The easiest thing to remember
I spent a few minutes tonight chatting politics with a friend of mine. We’re both more liberal than we’re not. We both listen to talk radio, or at least I did until Jay Severin went over to the dark side back in ’08. We enjoy actually thinking and being grounded in our positions, which is why he asked me tonight if I find it difficult to know when to trust the left.
I like that question, because this country is overflowing with millions of people who aren’t very bright, who are desperate to be told what to think so they won’t show it, and who regurgitate anything the talking heads tell them because thinking is for commies.
I was driving somewhere a few years ago during the Terry Schiavo debacle, clearly without an iPod handy, or else I wouldn’t have been listening to Sean Hannity. He was explaining his ludicrous theory on how Terry’s husband planned her execution. The show ended, and the next host took a caller who opened with, “It’s well-documented and clearly proven that….” and vomited Hannity’s theory up word for word.
The answer to my friend’s question? Give the benefit of the doubt, to everybody. And then hit them with a Buick.
Todd Akin’s infamous comment hit twitter last week while I was at a friend’s house. I read it in spurts and thought the totality of the thing was that here’s another anti-science moron explaining how vaginal venom works. I didn’t hear about the legitimate rape comment until later. So let’s apply the benefit of the doubt theory to Mr. Akin. He didn’t mean to say “legitimate” rape. He meant to say”forcible” rape. In Akin’s mind, there’s a difference between a woman who is violently raped in an alley and a woman who has sex and changed her mind at some point and didn’t give the right signals. He probably would have called this “gray rape” if they let him talk long enough. These are the only two classifications of rape his teeny little brain can handle.
Legislatively, Akin and Paul Ryan and every single Republican in the House of Representatives (plus sixteen conservative Democrats) want federal rape laws to only apply with evidence of force. They want women to prove to doctors that they were raped before being allowed an abortion. They want to repeat the word “forcible” as many times as they can so that in a decade or two, like they made us think all welfare recipients are slobs, an accusation of rape will carry no weight in society unless it is accompanied by an incriminating X-ray.

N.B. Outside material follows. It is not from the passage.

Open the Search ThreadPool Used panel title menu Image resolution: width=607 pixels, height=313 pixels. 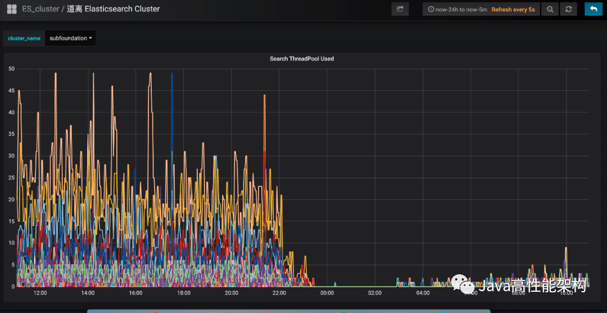click(301, 58)
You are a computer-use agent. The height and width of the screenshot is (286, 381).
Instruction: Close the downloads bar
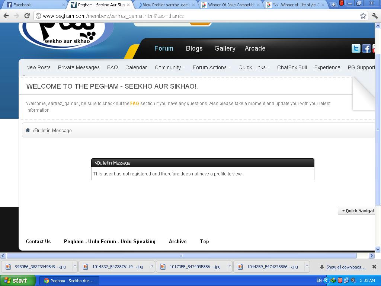coord(374,267)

In the case of Akin, he got screwed. He’s a member of a secret society with a 20-year plan and a great PR department. Hate the thought of pink slime? I bet you wouldn’t blink at ordering lean finely textured beef. Akin is in lockstep with his party, but used the wrong word and was on his own, ostracized and fired upon by people who think he’s absolutely right, but don’t want to give themselves up.
I guess the vaginal venom put it over the top.
Tonight, Rep Tom Smith, a Pennsylvania Senate candidate, was pressed on the abortion issue. He described himself as 100% pro-life and then went on to compare a rape victim’s decision to have an abortion with his daughter’s decision to have a child out of wedlock. Understandably, the media standing nearby asked him 163 times if he was comparing rape to single motherhood. Hundreds of miles away, Paul Ryan took heat for calling rape a “method to conception.”
Benefit of the doubt recap. Akin was a covert agent who blew his cover and was turned on by fellow covert agents. He got screwed, not because of what he believed, but because he actually said the quiet part loud. Tom Smith was probably thinking about two women deciding whether to have a child, one conceived from rape and other, unintentionally from consensual sex. That’s it. Paul Ryan? He is correct that rape is a method to conception. I give him credit for that one, because it proves the vaginal venom theory is losing its core audience.